Les obligations offrent des revenus réguliers, les coupons, et une volatilité généralement plus faible que les actions. Elles permettent de diversifier un portefeuille et d'en stabiliser la valeur. Elles comportent toutefois un risque de taux, un risque de défaut de l'émetteur et un risque de perte en capital en cas de revente avant l'échéance.
Quels sont les différents types d'obligations ?
On distingue surtout les obligations d'État, comme les OAT françaises, réputées plus sûres, et les obligations d'entreprise, au coupon plus élevé mais au risque de défaut plus important. Il existe aussi des obligations à taux fixe ou variable et des obligations convertibles en actions.
Quelle est la différence entre une action et une obligation ?
L'action est un titre de propriété : l'actionnaire possède une part de l'entreprise et touche un dividende variable. L'obligation est un titre de créance : l'obligataire prête de l'argent et reçoit un coupon, en principe fixe, puis le remboursement du capital à l'échéance. En cas de faillite, l'obligataire est remboursé avant l'actionnaire.

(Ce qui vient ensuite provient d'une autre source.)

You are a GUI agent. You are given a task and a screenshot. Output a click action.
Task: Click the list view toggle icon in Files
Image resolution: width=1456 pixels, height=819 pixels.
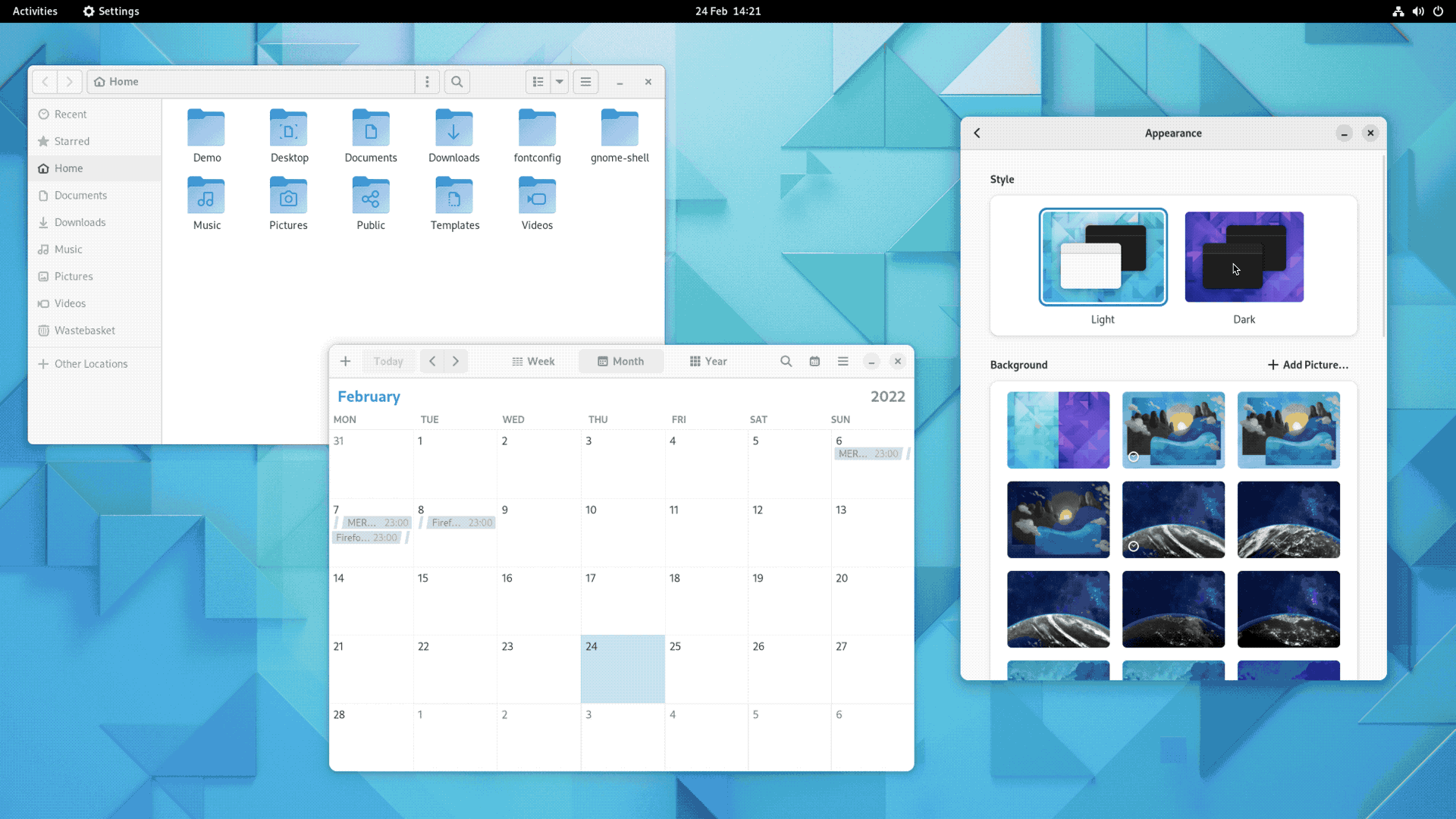click(538, 82)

Une obligation est-elle sans risque ?
Non. Une obligation comporte un risque de taux, sa valeur baisse si les taux montent, un risque de crédit en cas de défaut de l'émetteur, et un risque de liquidité. Revendre une obligation avant son échéance peut entraîner une perte en capital, y compris sur une obligation d'État.
Qu'est-ce que le coupon d'une obligation ?
Le coupon est l'intérêt versé périodiquement au détenteur de l'obligation, généralement chaque année. Il s'exprime en pourcentage de la valeur nominale. Pour un nominal de 1 000 euros et un coupon de 3 %, l'émetteur verse 30 euros par an, tant qu'il reste solvable.